My Christmas holiday reading ranged from MindF*ck by Christopher Wylie to a Satya Nadella recommendation: Mindset by Dr Carol S Dweck. Wylie’s book is A1, and all the lessons of December 12th (the latest UK General Election) are there. The antidotes are much more wide ranging.
The latter one was one of those books where I think the pieces I need to remember will fit on less than a sheet of A4.
Most of the book was contrasting the difference between “Fixed Mindset” and “Growth Mindset”. However, look under the surface, the main points are:
- Blame is for losers
- Prima Donnas “anyone’s fault but mine” are an example of this, not good for team cohesion
- People with a growth mindset appear to be relentlessly curious and ask questions to understand patterns, not just learn by rote memory
- A repeat of the old Arnold Palmer Golf Adage; “the more I practice, the luckier I get”
- Be humble
- “A managers pick A employees, B managers pick C employees”.
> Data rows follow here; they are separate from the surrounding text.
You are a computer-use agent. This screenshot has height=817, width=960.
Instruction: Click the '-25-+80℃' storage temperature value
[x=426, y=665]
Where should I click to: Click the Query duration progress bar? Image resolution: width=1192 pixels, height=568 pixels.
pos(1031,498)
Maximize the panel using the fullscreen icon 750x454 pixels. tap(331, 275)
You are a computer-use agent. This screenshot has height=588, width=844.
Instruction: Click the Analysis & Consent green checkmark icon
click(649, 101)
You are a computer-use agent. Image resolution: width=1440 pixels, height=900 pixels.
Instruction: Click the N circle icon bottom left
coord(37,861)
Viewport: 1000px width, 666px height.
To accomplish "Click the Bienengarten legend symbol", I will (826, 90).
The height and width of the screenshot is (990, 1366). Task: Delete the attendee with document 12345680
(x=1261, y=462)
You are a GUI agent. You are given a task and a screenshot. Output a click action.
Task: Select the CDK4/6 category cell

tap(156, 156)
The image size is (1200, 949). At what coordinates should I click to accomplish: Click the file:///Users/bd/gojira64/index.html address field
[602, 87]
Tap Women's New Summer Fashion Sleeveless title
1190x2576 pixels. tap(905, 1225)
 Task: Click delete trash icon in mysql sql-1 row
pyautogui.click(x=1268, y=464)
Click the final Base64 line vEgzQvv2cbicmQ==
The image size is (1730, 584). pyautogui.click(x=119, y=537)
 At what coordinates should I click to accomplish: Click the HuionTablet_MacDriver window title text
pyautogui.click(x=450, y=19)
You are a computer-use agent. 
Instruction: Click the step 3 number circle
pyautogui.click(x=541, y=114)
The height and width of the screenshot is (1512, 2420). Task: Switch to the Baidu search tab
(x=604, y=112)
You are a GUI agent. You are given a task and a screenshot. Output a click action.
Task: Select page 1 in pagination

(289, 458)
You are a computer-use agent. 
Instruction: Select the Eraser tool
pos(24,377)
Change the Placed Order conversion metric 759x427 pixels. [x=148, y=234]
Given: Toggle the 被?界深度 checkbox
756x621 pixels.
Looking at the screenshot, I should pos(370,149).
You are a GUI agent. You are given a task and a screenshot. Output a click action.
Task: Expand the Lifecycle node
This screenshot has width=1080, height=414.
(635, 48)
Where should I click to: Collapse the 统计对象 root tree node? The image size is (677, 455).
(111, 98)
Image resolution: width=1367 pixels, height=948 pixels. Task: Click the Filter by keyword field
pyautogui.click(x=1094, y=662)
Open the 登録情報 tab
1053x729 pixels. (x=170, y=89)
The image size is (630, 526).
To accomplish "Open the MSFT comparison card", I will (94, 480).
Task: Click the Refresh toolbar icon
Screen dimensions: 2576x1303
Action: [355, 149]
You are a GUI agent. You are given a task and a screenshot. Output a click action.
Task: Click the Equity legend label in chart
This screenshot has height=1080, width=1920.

- Also struck in my past that the best managers don’t issue edicts, but ask lots of questions – and trust the skills of their employees – instead
I recall one 23-year old VP at British Telecom; whenever confronted with a new service, the immediate question was “What is the business model?” and he was straight under the surface to understand how things work.
The other was a personal experience in May 1983, when none other than Bill Gates visited Digital Equipment (where I worked) to show us a new system Microsoft were building called “Windows”. There were 14 of us sitting around a conference table waiting for the senior folks to escape a board meeting – and Gates sitting there with a Compaq+ PC and a two button mouse. Curiousity got the better of me, so I said “Tell me. The Apple Lisa has a one button mouse, and Visi-On (a Windowing system being developed by the authors of Visicalc) has three. I notice your mouse has two buttons. Why?”.
He duly went off for a good few minutes describing how all the competitor products interacted with different third party applications, and the problems each resulted in. Very deep, really thoroughly thought through. The senior folks duly arrived, and frustrated him with a lack of commitment to using MS-DOS on our PCs, Windows or not.
I was told afterwards that he told the salesguy who brought him in: “There was only one guy in the room who knew what he was talking about. Hire him”. I interviewed with Scott Oki (VP International at Microsoft at the time) and David Fraser (UK MD), but elected not to take the role. Many years later, I took Paul Maritz – then CEO of VMware, but previously VP of Windows at Microsoft) to see my CEO (Mike Norris of Computacenter; while waiting for our slot, I asked him where Scott Oki was these days. Answer – he owns several golf courses on the West Coast of the USA 🙂
The main thing I always reflect on is in situations when i’m interviewing job role applicants. There’s always this situation at the end when the candidate is asked “Do you have any other questions for me/us?”. While there are a few attitude qualification questions – plus some evidence that they set their own performance standards – that final question is almost always the most important qualifier of all. Demonstrate humility and curiosity, then you’re the one I want to work with, and improve together.